FENATRAD e CNTD comemoram condenação de Melina França e cobram prisão

A Federação Nacional das Trabalhadoras Domésticas (FENATRAD) e o Conselho Nacional das Trabalhadoras Domésticas (CNTD) comemoraram a condenação da empresária Melina França e voltaram a cobrar a sua prisão. As entidades destacam que a decisão representa uma resposta à luta histórica contra a violência e o trabalho escravo doméstico.

A Justiça Federal da Bahia condenou Melina a 11 anos, 5 meses e 15 dias de prisão pelos crimes de redução à condição análoga à de escravo (por duas vezes) e lesão corporal em contexto de violência doméstica. A decisão foi proferida no dia 26 de março de 2026 pelo juiz federal Fábio Moreira Ramiro, da 2ª Vara Federal Criminal da Seção Judiciária da Bahia.

Segundo informações do jornal Correio, duas trabalhadoras foram mantidas em condições degradantes e privadas de liberdade em um apartamento no bairro do Imbuí, em Salvador. Já de acordo com o g1 Bahia, as vítimas também sofreram agressões físicas constantes e viviam sob vigilância.

Caso ganhou repercussão em 2021

O caso teve grande repercussão em 2021, quando a babá Raiana Ribeiro da Silva pulou do terceiro andar do prédio para fugir das agressões. Ela sofria violência física, como mordidas e puxões de cabelo, além de receber menos de um salário mínimo.
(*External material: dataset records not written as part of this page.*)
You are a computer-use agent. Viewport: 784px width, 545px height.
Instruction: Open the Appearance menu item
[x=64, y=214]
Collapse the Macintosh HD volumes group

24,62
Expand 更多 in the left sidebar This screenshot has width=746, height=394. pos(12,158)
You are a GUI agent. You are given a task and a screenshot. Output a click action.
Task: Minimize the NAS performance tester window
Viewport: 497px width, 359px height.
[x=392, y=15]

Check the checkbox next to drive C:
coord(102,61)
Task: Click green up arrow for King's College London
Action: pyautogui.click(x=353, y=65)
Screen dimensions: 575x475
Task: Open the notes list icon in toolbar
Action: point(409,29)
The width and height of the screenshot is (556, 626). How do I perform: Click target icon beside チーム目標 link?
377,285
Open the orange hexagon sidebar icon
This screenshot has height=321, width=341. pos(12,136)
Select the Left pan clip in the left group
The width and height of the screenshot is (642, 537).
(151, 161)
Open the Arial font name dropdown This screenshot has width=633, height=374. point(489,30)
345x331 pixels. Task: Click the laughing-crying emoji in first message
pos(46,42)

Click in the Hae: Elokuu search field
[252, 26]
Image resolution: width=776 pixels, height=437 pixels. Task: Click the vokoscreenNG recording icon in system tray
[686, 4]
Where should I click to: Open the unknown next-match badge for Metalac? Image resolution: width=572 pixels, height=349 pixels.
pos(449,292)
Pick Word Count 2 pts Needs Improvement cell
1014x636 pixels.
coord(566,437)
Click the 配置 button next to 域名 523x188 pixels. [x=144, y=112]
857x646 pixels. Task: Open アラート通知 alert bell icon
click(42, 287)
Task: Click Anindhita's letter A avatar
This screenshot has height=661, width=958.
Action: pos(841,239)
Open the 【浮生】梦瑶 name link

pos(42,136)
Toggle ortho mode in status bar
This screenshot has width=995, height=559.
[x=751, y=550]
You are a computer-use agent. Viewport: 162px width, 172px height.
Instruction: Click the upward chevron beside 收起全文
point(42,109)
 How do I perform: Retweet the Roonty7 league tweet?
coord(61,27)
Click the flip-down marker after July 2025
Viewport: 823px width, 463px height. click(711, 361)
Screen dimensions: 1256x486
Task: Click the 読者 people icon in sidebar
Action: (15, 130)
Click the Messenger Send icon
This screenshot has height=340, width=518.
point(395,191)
A trabalhadora foi impedida de deixar o emprego, teve o celular retido e tentou fugir pelo basculante do banheiro, o que resultou em diversas fraturas.

Outra vítima, Maria Domingas, trabalhou por cerca de dois anos sem receber salário e sob ameaças contra sua família, conforme destacou o Correio.

Ainda segundo o Correio, a Justiça negou a expropriação do imóvel onde os crimes ocorreram, para não atingir os filhos menores da ré. A decisão ainda cabe recurso.

Mobilização das entidades desde o início do caso

Desde 2021, FENATRAD, CNTD e SINDOMÉSTICO/BA realizaram manifestações em Salvador cobrando justiça. Os atos ocorreram na porta do condomínio onde aconteceram os abusos e também na Delegacia de Itapuã, onde estava previsto um depoimento da empresária, ocasião em que ela não compareceu.

As entidades destacam que a mobilização foi fundamental para dar visibilidade ao caso e pressionar por responsabilização.

Em vídeo divulgado pelas entidades, as lideranças ressaltaram a importância da decisão como resultado da mobilização das trabalhadoras domésticas.

A presidenta do CNTD, Creuza Maria Oliveira, comemorou a decisão. “Para nós hoje é um dia de muita alegria, é um dia de vitória, porque esperamos que todas essas mulheres escravocratas sejam punidas.”

Já a coordenadora-geral da FENATRAD, Cleide Silva Pereira Pinto, destacou a importância da decisão. “Houve muita luta, manifestação na frente do condomínio, entrevista, luta do sindicato, FENATRAD e do CNTD.”

Creuza também relembrou a gravidade do caso. “Ela foi uma grande agressora da trabalhadora doméstica, que se jogou do terceiro andar para se livrar da violência que estava sofrendo.”